*** Opening of INPUT MATERIAL ***

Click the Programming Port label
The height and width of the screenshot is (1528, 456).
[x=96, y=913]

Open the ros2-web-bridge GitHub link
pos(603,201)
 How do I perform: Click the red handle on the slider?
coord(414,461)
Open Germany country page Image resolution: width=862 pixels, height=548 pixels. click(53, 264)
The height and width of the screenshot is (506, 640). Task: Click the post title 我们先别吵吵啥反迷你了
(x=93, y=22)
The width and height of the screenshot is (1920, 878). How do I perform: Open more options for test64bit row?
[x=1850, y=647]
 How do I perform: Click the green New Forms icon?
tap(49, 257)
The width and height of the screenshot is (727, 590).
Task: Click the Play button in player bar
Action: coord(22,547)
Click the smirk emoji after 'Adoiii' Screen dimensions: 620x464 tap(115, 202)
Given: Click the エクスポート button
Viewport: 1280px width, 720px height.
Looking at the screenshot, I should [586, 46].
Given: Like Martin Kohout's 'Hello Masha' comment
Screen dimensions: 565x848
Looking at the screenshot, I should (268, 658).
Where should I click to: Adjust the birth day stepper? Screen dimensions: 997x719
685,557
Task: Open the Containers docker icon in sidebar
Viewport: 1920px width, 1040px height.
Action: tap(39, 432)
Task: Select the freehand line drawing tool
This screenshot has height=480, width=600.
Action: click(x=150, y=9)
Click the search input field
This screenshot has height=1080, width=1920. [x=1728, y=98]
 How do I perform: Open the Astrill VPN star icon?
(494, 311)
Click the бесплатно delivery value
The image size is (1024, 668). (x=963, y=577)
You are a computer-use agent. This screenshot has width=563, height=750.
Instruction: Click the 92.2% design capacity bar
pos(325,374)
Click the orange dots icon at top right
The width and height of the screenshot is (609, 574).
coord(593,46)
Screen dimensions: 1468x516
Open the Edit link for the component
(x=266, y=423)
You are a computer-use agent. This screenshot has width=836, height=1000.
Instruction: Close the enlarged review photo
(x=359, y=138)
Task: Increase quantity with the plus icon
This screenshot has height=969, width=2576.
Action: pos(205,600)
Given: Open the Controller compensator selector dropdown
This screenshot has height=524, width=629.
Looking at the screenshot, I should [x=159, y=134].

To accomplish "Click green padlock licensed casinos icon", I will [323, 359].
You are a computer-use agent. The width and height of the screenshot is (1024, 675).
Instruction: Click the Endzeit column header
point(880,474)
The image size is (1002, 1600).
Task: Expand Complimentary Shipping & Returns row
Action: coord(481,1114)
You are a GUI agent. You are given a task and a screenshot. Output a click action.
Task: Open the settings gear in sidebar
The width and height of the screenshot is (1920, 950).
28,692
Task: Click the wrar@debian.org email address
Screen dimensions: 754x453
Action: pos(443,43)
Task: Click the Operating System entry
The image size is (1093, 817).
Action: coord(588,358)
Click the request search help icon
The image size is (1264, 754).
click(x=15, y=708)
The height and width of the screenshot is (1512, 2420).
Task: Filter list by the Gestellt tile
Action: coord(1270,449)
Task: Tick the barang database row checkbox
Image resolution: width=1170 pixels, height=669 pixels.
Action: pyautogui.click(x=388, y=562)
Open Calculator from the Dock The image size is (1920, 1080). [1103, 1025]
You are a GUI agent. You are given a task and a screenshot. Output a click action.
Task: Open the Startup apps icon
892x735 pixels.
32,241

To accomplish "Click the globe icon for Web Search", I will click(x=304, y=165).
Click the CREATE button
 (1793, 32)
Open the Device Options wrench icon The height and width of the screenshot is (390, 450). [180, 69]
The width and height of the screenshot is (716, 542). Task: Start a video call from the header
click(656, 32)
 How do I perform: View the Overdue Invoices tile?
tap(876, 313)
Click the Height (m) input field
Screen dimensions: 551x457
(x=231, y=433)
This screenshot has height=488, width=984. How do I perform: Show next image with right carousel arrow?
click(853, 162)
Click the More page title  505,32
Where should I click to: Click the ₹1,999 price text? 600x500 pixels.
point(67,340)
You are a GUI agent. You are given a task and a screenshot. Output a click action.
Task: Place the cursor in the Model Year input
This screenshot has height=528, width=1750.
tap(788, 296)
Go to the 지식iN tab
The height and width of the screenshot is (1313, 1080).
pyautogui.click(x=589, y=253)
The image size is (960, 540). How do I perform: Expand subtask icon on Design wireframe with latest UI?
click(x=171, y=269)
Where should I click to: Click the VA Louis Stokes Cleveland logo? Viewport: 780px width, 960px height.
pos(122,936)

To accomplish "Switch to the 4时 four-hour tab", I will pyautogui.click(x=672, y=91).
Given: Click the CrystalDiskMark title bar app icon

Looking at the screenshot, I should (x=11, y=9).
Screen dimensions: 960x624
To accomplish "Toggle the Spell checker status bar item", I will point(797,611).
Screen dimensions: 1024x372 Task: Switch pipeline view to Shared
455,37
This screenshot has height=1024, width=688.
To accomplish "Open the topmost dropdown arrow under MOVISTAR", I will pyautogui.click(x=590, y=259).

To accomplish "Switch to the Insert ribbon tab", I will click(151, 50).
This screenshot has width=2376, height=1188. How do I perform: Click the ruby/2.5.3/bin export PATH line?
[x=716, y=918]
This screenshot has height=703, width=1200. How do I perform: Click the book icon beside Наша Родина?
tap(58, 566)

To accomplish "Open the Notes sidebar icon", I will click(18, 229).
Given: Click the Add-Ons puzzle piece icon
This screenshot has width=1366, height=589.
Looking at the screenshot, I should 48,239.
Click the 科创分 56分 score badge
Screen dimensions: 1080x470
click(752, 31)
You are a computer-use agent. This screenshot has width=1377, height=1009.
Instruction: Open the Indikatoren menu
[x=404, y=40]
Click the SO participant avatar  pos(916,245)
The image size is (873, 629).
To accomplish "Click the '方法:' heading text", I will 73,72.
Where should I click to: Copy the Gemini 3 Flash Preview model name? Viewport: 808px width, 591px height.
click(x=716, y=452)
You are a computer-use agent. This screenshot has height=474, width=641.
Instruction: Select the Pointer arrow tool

*** Close of INPUT MATERIAL ***

ASSIGNMENT> Beginning at the top of the records above, transcribe each line exactly up to and including the line that holds "Given: Click the エクスポート button".

TASK ANSWER>
Click the Programming Port label
The height and width of the screenshot is (1528, 456).
[x=96, y=913]

Open the ros2-web-bridge GitHub link
pos(603,201)
 How do I perform: Click the red handle on the slider?
coord(414,461)
Open Germany country page Image resolution: width=862 pixels, height=548 pixels. click(53, 264)
The height and width of the screenshot is (506, 640). Task: Click the post title 我们先别吵吵啥反迷你了
(x=93, y=22)
The width and height of the screenshot is (1920, 878). How do I perform: Open more options for test64bit row?
[x=1850, y=647]
 How do I perform: Click the green New Forms icon?
tap(49, 257)
The width and height of the screenshot is (727, 590).
Task: Click the Play button in player bar
Action: coord(22,547)
Click the smirk emoji after 'Adoiii' Screen dimensions: 620x464 tap(115, 202)
Given: Click the エクスポート button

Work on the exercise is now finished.